Tai Chi versus routine exercise in patients with early- or mild-stage Parkinson's disease: a retrospective cohort analysis.

Author: Li Q1, Liu J2, Dai F3, Dai F2
Affiliation: <sup>1</sup>Department of Neurology, Gaomi People's Hospital, Gaomi, Shandong, China. <sup>2</sup>Department of Neurosurgery, Gaomi People's Hospital, Gaomi, Shandong, China. <sup>3</sup>Department of Gastroenterology, Lishui People's Hospital, Lishui, Zhejiang, China.

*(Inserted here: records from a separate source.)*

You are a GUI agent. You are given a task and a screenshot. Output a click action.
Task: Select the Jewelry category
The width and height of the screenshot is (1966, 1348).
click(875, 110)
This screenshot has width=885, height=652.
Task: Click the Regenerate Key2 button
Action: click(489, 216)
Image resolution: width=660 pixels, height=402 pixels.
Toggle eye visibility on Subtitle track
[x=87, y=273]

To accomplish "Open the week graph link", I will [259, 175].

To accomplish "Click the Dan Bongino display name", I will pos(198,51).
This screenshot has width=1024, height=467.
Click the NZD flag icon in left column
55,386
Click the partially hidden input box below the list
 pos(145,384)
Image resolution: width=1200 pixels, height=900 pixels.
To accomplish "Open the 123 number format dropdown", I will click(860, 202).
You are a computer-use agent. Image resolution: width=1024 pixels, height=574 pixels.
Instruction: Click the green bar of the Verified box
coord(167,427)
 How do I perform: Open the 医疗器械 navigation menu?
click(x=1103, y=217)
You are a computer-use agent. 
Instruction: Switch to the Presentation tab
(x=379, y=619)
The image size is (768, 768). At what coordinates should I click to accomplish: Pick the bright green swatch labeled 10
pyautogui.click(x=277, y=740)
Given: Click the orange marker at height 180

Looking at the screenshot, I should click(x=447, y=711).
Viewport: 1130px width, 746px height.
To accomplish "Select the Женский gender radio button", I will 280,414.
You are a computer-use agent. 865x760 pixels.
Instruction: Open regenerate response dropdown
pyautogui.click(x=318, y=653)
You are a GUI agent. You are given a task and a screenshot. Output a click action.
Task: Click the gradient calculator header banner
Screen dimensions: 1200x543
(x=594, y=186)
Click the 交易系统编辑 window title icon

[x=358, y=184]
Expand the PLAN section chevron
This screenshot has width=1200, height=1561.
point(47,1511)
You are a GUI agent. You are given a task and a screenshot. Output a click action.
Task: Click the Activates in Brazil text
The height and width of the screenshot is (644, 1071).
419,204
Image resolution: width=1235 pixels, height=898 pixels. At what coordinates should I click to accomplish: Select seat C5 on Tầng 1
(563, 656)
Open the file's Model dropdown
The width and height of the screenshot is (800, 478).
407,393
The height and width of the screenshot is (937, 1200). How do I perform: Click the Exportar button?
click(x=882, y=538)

Conference/Journal: Braz J Med Biol Res.
Date published: 2020 Feb 10
Other: Volume ID: 53 , Issue ID: 2 , Pages: e9171 , Special Notes: doi: 10.1590/1414-431X20199171. eCollection 2020. , Word Count: 230


Parkinson's disease cannot be cured but symptoms can be improved by making use of physical therapy. The objective of the study was to compare the effect of routine exercises and Tai Chi on physical and clinical performance in elderly people suffering from Parkinson's disease. Data from interviews, physical and clinical performance, and levodopa consumption of 500 patients with confirmed Parkinson's disease (severity level I to III) were collected and analyzed. Participants who received 80 min/day Tai Chi 3 times/week for 2 months were included in the Tai Chi (TC) group (n=250) and those who received 90 min/day routine exercise 3 times/week for 2 months were included in routine exercise (RE) group (n=250). Timed up-and-go, 50-foot speed walk, and functional reach were improved by Tai Chi and routine exercise (P<0.05 for all) but intensities of Tai Chi for improvement of such parameters was higher than routine exercise. Incidence of falls was decreased by both physical therapies (P<0.05 for all) but more for the TC group (P<0.0001, q=38.512). In the TC group, at the end of follow-up, 22 (9%) patients were successful in withdrawal of levodopa treatment. Also, the dose of levodopa was decreased in patients of the TC group who had to continue levodopa. Tai Chi had the potential to slow down the progression of symptoms of Parkinson's disease and delayed the introduction of levodopa (level of evidence: III).